Make an exact copy of the records, with the images left out.

[Saved entries]
%%

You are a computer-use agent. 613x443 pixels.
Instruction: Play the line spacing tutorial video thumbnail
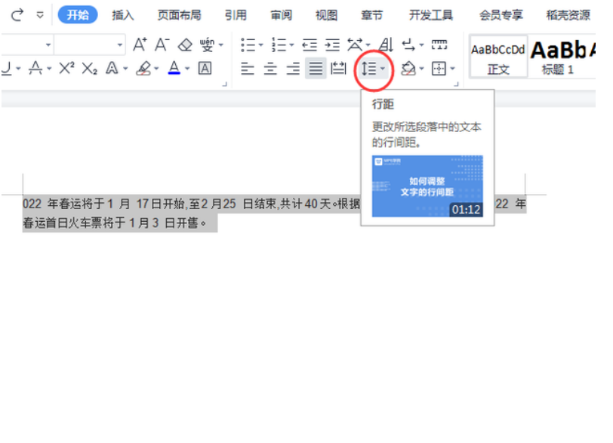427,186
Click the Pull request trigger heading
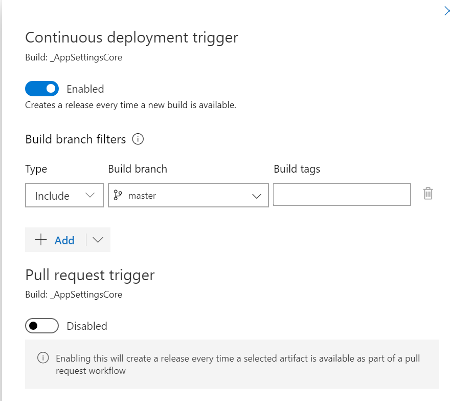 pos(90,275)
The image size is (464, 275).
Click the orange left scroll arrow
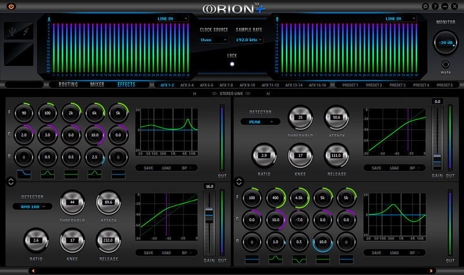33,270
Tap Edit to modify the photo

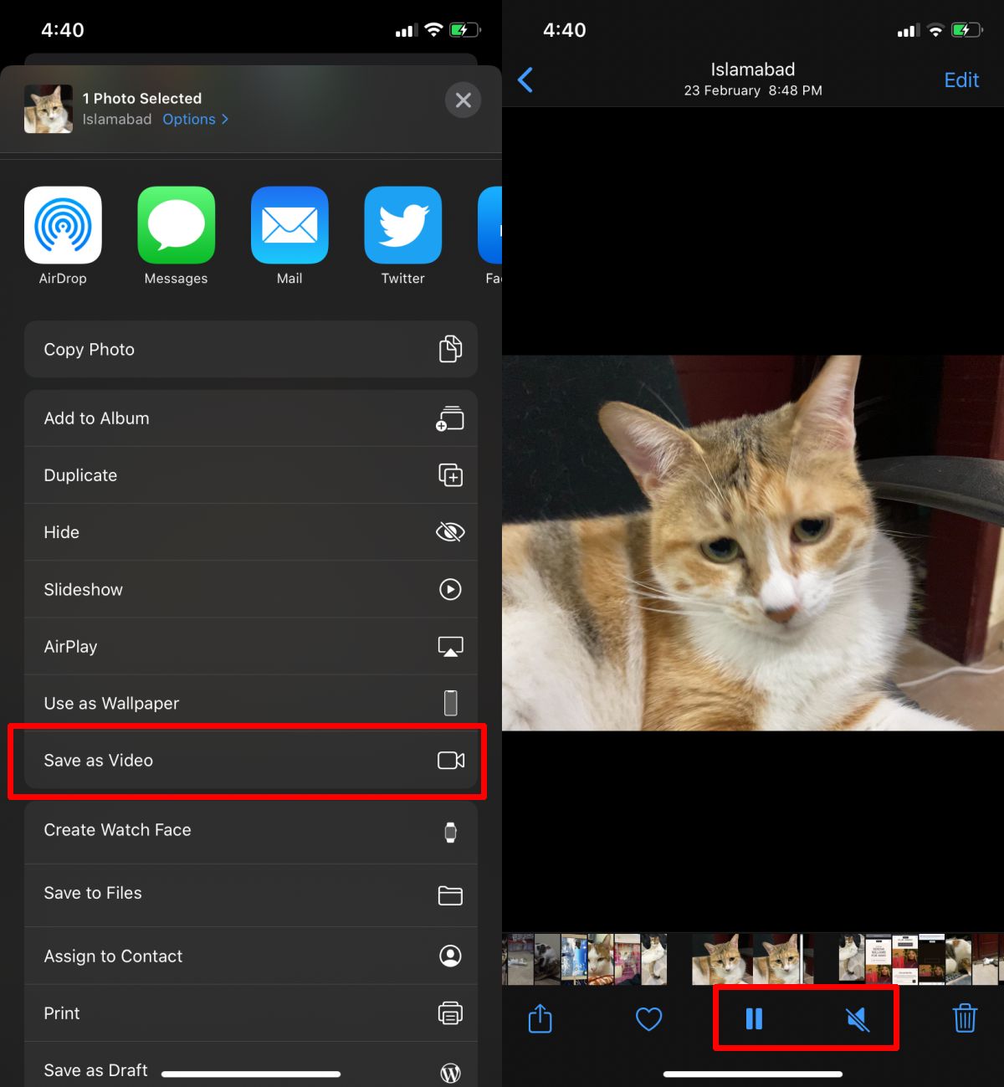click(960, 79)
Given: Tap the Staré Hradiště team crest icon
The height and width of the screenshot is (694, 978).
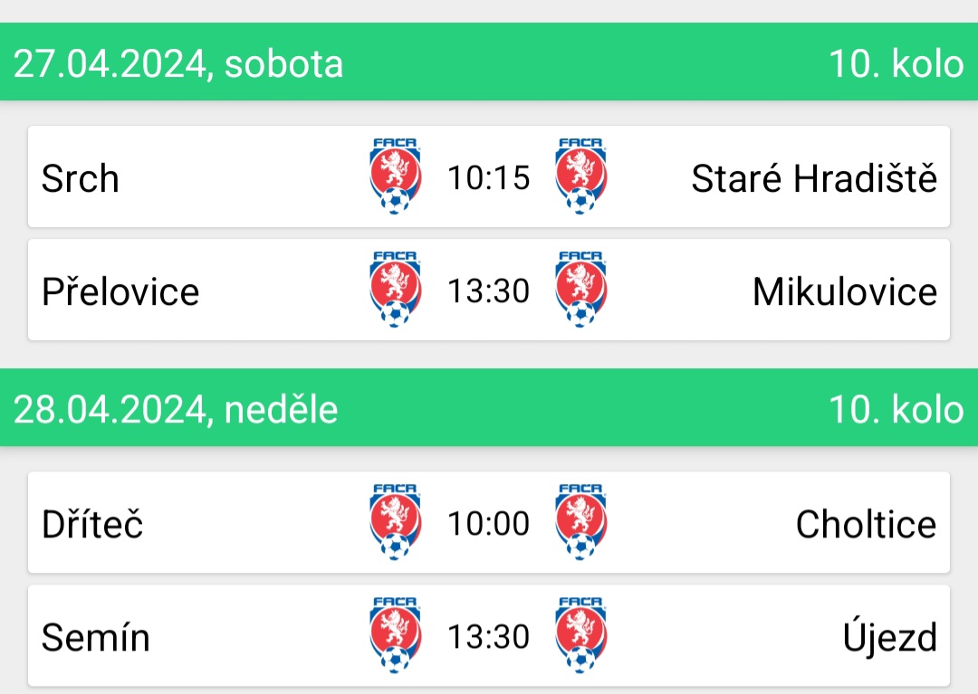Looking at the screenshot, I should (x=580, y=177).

%%

> **Written solution**
You are a computer-use agent. 613x443 pixels.
Instruction: Play the line spacing tutorial video thumbnail
427,186
Click the Pull request trigger heading
 pos(90,275)
The image size is (464, 275).
Click the orange left scroll arrow
33,270
Tap Edit to modify the photo

click(960, 79)
Given: Tap the Staré Hradiště team crest icon
The height and width of the screenshot is (694, 978).
Looking at the screenshot, I should (x=580, y=177).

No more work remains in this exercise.